• **Document excerpt**

"""

Python HTTPConnectionPool Failed to establish a new connection: [Errno 11004] getaddrinfo failed

0

I was trying to follow a scraping tutorial on grupoothis , and I The following error arises after a couple of queries.

The error in question

Traceback (most recent call last):
  File "C:\Users\Sebastián\AppData\Local\Programs\Python\Python36\lib\site-packages\urllib3\connection.py", line 141, in _new_conn
    (self.host, self.port), self.timeout, **extra_kw)
  File "C:\Users\Sebastián\AppData\Local\Programs\Python\Python36\lib\site-packages\urllib3\util\connection.py", line 60, in create_connection
    for res in socket.getaddrinfo(host, port, family, socket.SOCK_STREAM):
  File "C:\Users\Sebastián\AppData\Local\Programs\Python\Python36\lib\socket.py", line 745, in getaddrinfo
    for res in _socket.getaddrinfo(host, port, family, type, proto, flags):
socket.gaierror: [Errno 11001] getaddrinfo failed

During handling of the above exception, another exception occurred:

Traceback (most recent call last):
  File "C:\Users\Sebastián\AppData\Local\Programs\Python\Python36\lib\site-packages\urllib3\connectionpool.py", line 601, in urlopen
    chunked=chunked)
  File "C:\Users\Sebastián\AppData\Local\Programs\Python\Python36\lib\site-packages\urllib3\connectionpool.py", line 346, in _make_request
    self._validate_conn(conn)
  File "C:\Users\Sebastián\AppData\Local\Programs\Python\Python36\lib\site-packages\urllib3\connectionpool.py", line 850, in _validate_conn
    conn.connect()
  File "C:\Users\Sebastián\AppData\Local\Programs\Python\Python36\lib\site-packages\urllib3\connection.py", line 284, in connect
    conn = self._new_conn()

"""

Dataset excerpts
"""

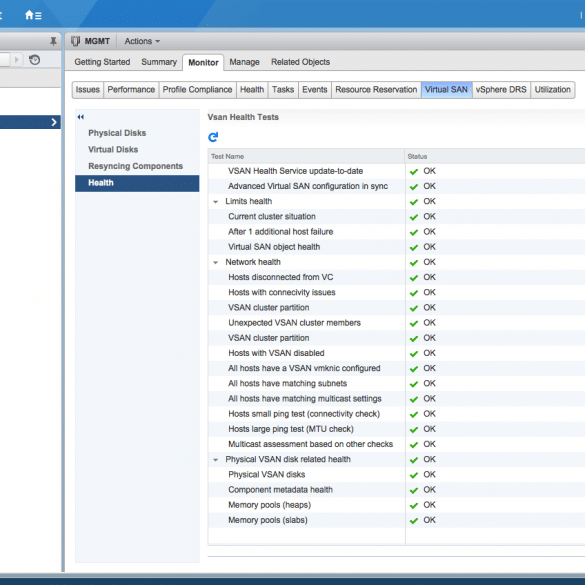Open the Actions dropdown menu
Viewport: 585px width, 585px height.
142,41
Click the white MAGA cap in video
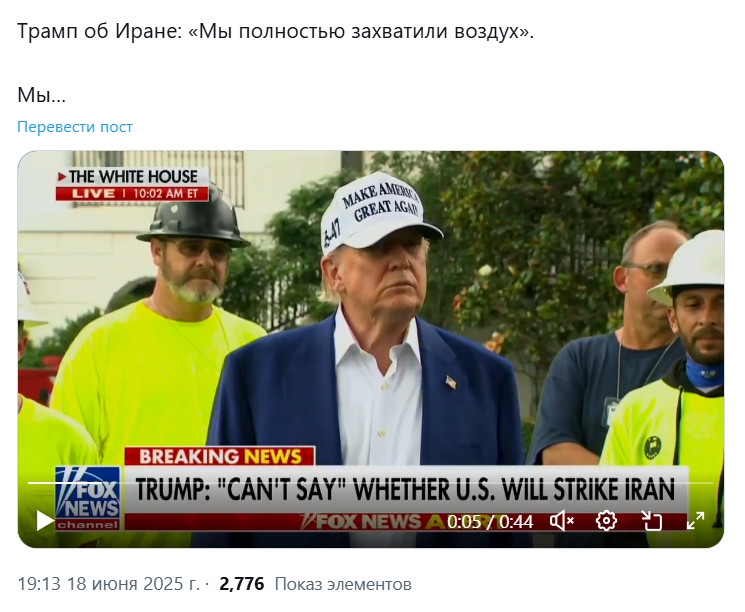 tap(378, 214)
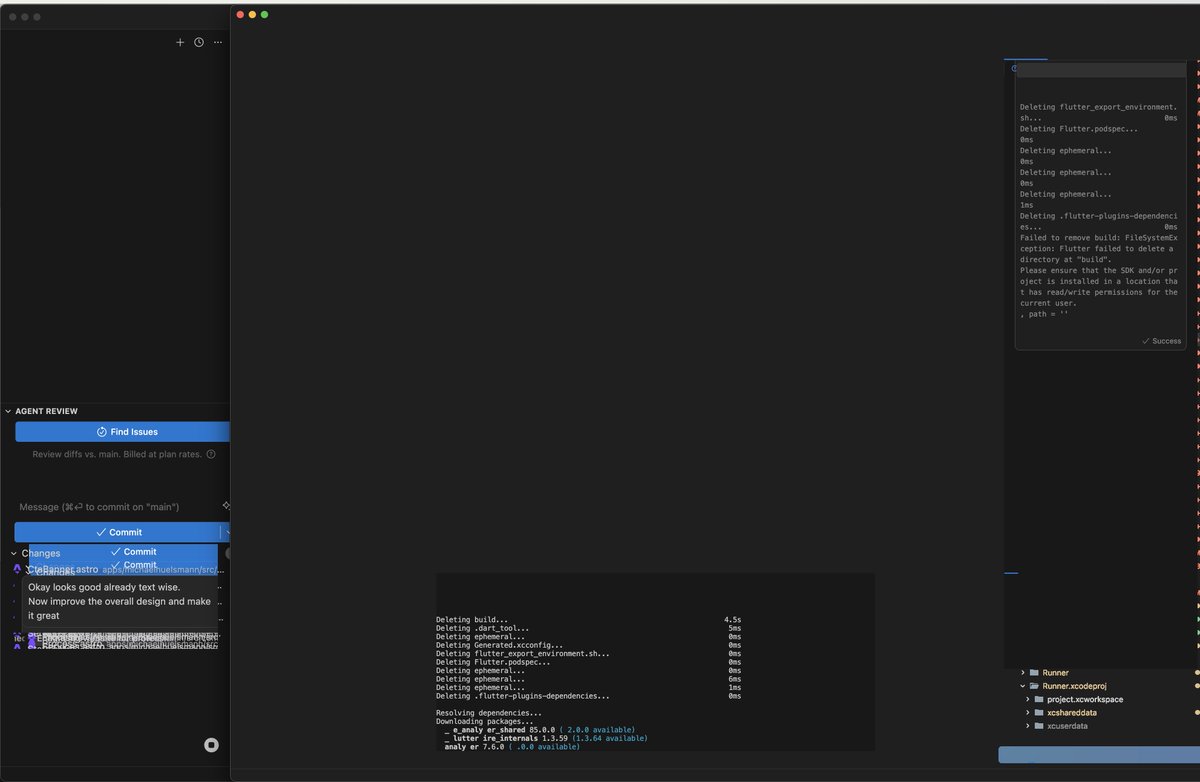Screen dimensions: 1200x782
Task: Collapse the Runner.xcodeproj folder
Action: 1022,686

"""

• **Your tasks**
1: Copy the getaddrinfo error post starting with "During handling of" and going on through "self._validate_conn(conn)", renaming "urlopen" to "open_url".
2: Write what comes next in the getaddrinfo error post, beginning right after its final line.

• **Answers to this exercise**
1:
During handling of the above exception, another exception occurred:

Traceback (most recent call last):
  File "C:\Users\Sebastián\AppData\Local\Programs\Python\Python36\lib\site-packages\urllib3\connectionpool.py", line 601, in open_url
    chunked=chunked)
  File "C:\Users\Sebastián\AppData\Local\Programs\Python\Python36\lib\site-packages\urllib3\connectionpool.py", line 346, in _make_request
    self._validate_conn(conn)

2:
  File "C:\Users\Sebastián\AppData\Local\Programs\Python\Python36\lib\site-packages\urllib3\connection.py", line 150, in _new_conn
    self, "Failed to establish a new connection: %s" % e)
urllib3.exceptions.NewConnectionError: <urllib3.connection.VerifiedHTTPSConnection object at 0x000001C9E10469E8>: Failed to establish a new connection: [Errno 11001] getaddrinfo failed

During handling of the above exception, another exception occurred:

Traceback (most recent call last):
  File "C:\Users\Sebastián\AppData\Local\Programs\Python\Python36\lib\site-packages\requests\adapters.py", line 440, in send
    timeout=timeout
  File "C:\Users\Sebastián\AppData\Local\Programs\Python\Python36\lib\site-packages\urllib3\connectionpool.py", line 639, in urlopen
    _stacktrace=sys.exc_info()[2])
  File "C:\Users\Sebastián\AppData\Local\Programs\Python\Python36\lib\site-packages\urllib3\util\retry.py", line 388, in increment
    raise MaxRetryError(_pool, url, error or ResponseError(cause))
urllib3.exceptions.MaxRetryError: HTTPSConnectionPool(host='en.wikipedia.orghttps', port=443): Max retries exceeded with url: //calcpad.blog/the-calcpad-language (Caused by NewConnectionError('<urllib3.connection.VerifiedHTTPSConnection object at 0x000001C9E10469E8>: Failed to establish a new connection: [Errno 11001] getaddrinfo failed',))

During handling of the above exception, another exception occurred:

Traceback (most recent call last):
  File "C:\Users\Sebastián\Desktop\Machine learning\python\scraping_programming_lenguaje.py", line 116, in <module>
    main()
  File "C:\Users\Sebastián\Desktop\Machine learning\python\scraping_programming_lenguaje.py", line 106, in main
    e = edges()
  File "C:\Users\Sebastián\Desktop\Machine learning\python\scraping_programming_lenguaje.py", line 38, in edges
    aux = requests.get(URL, timeout=6)
  File "C:\Users\Sebastián\AppData\Local\Programs\Python\Python36\lib\site-packages\requests\api.py", line 72, in get
    return request('get', url, params=params, **kwargs)
  File "C:\Users\Sebastián\AppData\Local\Programs\Python\Python36\lib\site-packages\requests\api.py", line 58, in request
    return session.request(method=method, url=url, **kwargs)
  File "C:\Users\Sebastián\AppData\Local\Programs\Python\Python36\lib\site-packages\requests\sessions.py", line 508, in request
    resp = self.send(prep, **send_kwargs)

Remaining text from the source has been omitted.